データソースの項目
◆ ◆ ◆

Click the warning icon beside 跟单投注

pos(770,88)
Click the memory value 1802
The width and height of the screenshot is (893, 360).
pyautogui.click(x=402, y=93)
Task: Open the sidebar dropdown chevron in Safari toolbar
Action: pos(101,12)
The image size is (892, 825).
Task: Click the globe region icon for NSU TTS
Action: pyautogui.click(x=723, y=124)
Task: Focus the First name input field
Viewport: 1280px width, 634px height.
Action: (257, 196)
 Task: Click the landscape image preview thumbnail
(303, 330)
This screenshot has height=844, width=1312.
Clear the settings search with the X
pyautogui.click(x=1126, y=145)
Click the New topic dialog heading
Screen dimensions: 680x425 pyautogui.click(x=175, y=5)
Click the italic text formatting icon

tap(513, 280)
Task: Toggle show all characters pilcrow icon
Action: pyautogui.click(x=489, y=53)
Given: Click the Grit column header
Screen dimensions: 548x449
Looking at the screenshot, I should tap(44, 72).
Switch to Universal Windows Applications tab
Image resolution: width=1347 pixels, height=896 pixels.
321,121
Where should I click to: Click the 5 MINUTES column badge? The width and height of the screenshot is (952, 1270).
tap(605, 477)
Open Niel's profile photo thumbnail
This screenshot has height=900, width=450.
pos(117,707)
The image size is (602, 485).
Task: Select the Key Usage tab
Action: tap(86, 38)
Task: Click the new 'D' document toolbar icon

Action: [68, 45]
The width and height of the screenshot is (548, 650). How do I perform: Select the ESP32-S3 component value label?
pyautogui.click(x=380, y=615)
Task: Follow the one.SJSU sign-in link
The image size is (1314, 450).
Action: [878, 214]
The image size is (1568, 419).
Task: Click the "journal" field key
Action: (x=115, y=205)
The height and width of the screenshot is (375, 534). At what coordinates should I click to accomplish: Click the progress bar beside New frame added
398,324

◆ ◆ ◆

上記の項目をすべて、一字一句変えずにそのまま書き写しなさい。

解答 →
Click the warning icon beside 跟单投注

pos(770,88)
Click the memory value 1802
The width and height of the screenshot is (893, 360).
pyautogui.click(x=402, y=93)
Task: Open the sidebar dropdown chevron in Safari toolbar
Action: pos(101,12)
The image size is (892, 825).
Task: Click the globe region icon for NSU TTS
Action: pyautogui.click(x=723, y=124)
Task: Focus the First name input field
Viewport: 1280px width, 634px height.
Action: (257, 196)
 Task: Click the landscape image preview thumbnail
(303, 330)
This screenshot has height=844, width=1312.
Clear the settings search with the X
pyautogui.click(x=1126, y=145)
Click the New topic dialog heading
Screen dimensions: 680x425 pyautogui.click(x=175, y=5)
Click the italic text formatting icon

tap(513, 280)
Task: Toggle show all characters pilcrow icon
Action: pyautogui.click(x=489, y=53)
Given: Click the Grit column header
Screen dimensions: 548x449
Looking at the screenshot, I should tap(44, 72).
Switch to Universal Windows Applications tab
Image resolution: width=1347 pixels, height=896 pixels.
321,121
Where should I click to: Click the 5 MINUTES column badge? The width and height of the screenshot is (952, 1270).
tap(605, 477)
Open Niel's profile photo thumbnail
This screenshot has height=900, width=450.
pos(117,707)
The image size is (602, 485).
Task: Select the Key Usage tab
Action: tap(86, 38)
Task: Click the new 'D' document toolbar icon

Action: [68, 45]
The width and height of the screenshot is (548, 650). How do I perform: Select the ESP32-S3 component value label?
pyautogui.click(x=380, y=615)
Task: Follow the one.SJSU sign-in link
The image size is (1314, 450).
Action: [878, 214]
The image size is (1568, 419).
Task: Click the "journal" field key
Action: (x=115, y=205)
The height and width of the screenshot is (375, 534). At what coordinates should I click to accomplish: Click the progress bar beside New frame added
398,324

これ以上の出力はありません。